L'opera prevede la sostituzione del ponte ferroviario dismesso con un nuovo impalcato stradale che poggerà sulle pile esistenti e la conversione dell'attuale ponte veicolare in un percorso ciclopedonale. Obiettivo dichiarato: migliorare la sicurezza e la fluidità del traffico lungo la strada statale 12 «dell'Abetone e del Brennero», arteria fondamentale per i collegamenti locali e per il trasporto merci.
"Regione Lombardia compie un passo decisivo verso la realizzazione di un'opera strategica per il Mantovano. Il nuovo ponte garantirà collegamenti più sicuri ed efficienti tra Ostiglia e Revere e l'Oltrepò Mantovano"
Secondo la delibera, la nuova struttura sarà progettata per consentire il transito in doppio senso di marcia, superando le limitazioni dell'attuale carreggiata, ritenuta troppo stretta e causa di rallentamenti. Il progetto punta anche a valorizzare la mobilità sostenibile attraverso il recupero del ponte esistente come pista per ciclisti e pedoni.
Tempistiche e impatto sul territorio
La nota regionale indica un cronoprogramma preliminare che prevede il completamento della progettazione entro il 2027 e l'avvio dei lavori affidati ad Anas tra il secondo semestre del 2027 e il 2030. Per i residenti e le attività economiche della zona significa:
- possibili cantieri e limitazioni alla circolazione nella fase esecutiva;
- riduzione a medio termine dei colli di bottiglia sulla SS 12;
- miglioramento dell'accessibilità per merci e servizi tra le due sponde del Po;
- nuove opportunità per la mobilità dolce con la pista ciclopedonale.
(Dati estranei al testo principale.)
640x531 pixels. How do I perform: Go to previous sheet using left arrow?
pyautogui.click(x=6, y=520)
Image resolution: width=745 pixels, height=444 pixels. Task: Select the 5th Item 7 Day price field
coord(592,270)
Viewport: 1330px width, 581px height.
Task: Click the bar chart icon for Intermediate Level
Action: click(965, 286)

Il ricorso alle pile esistenti del ponte ferroviario dismesso è pensato per contenere costi e tempi di intervento, ma comporterà verifiche strutturali e progettuali approfondite prima dell'avvio dei lavori.
Risorse e quadro finanziario
Il finanziamento di 56,5 milioni proviene dall'FSC 2021-2027; si tratta quindi di risorse vincolate a progetti di sviluppo e coesione con procedure specifiche di rendicontazione. Di seguito una sintesi dei principali elementi economico-temporali riportati dalla Regione:
| Voce | Dato |
|---|---|
| Importo stanziato | 56,5 milioni di euro |
| Fonte | Fondo per lo sviluppo e coesione 2021-2027 |
| Progettazione | Completamento entro 2027 (indicazione regionale) |
| Avvio lavori | Tra secondo semestre 2027 e 2030 (indicato come periodo di esecuzione) |
Da un punto di vista pratico, amministrazioni comunali e categorie economiche locali dovranno confrontarsi con Regione e Anas sulle fasi operative, gestione del traffico durante i cantieri e interventi complementari sulla viabilità di accesso.
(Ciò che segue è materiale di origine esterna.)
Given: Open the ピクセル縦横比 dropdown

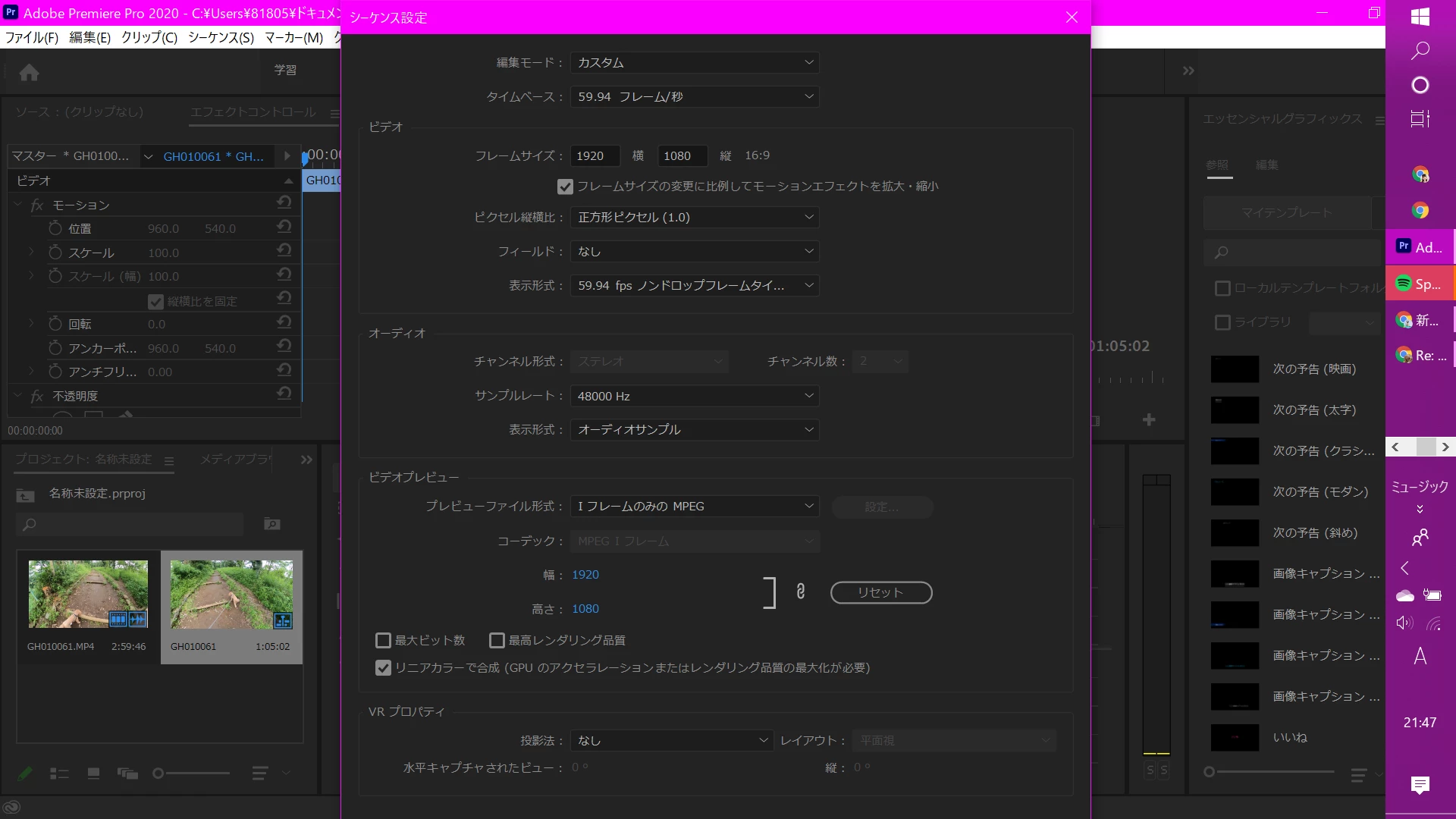Looking at the screenshot, I should (x=694, y=218).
Reazioni politiche e prospettive
La deliberazione ha ricevuto commenti positivi da esponenti regionali che la definiscono un investimento «storico» per la sicurezza e la mobilità nell'Oltrepò mantovano. L'intervento è presentato come una duplice risposta: risolvere problemi di congestione e promuovere mobilità sostenibile.
Per i cittadini della provincia di Mantova resta ora da chiedersi tempi certi sulle fasi progettuali e quali misure saranno adottate per minimizzare l'impatto dei cantieri su traffico e attività produttive locali. Sarà importante seguire l'iter amministrativo, le gare per l'affidamento dei lavori e le interlocuzioni tra Regione, Anas e Comuni interessati.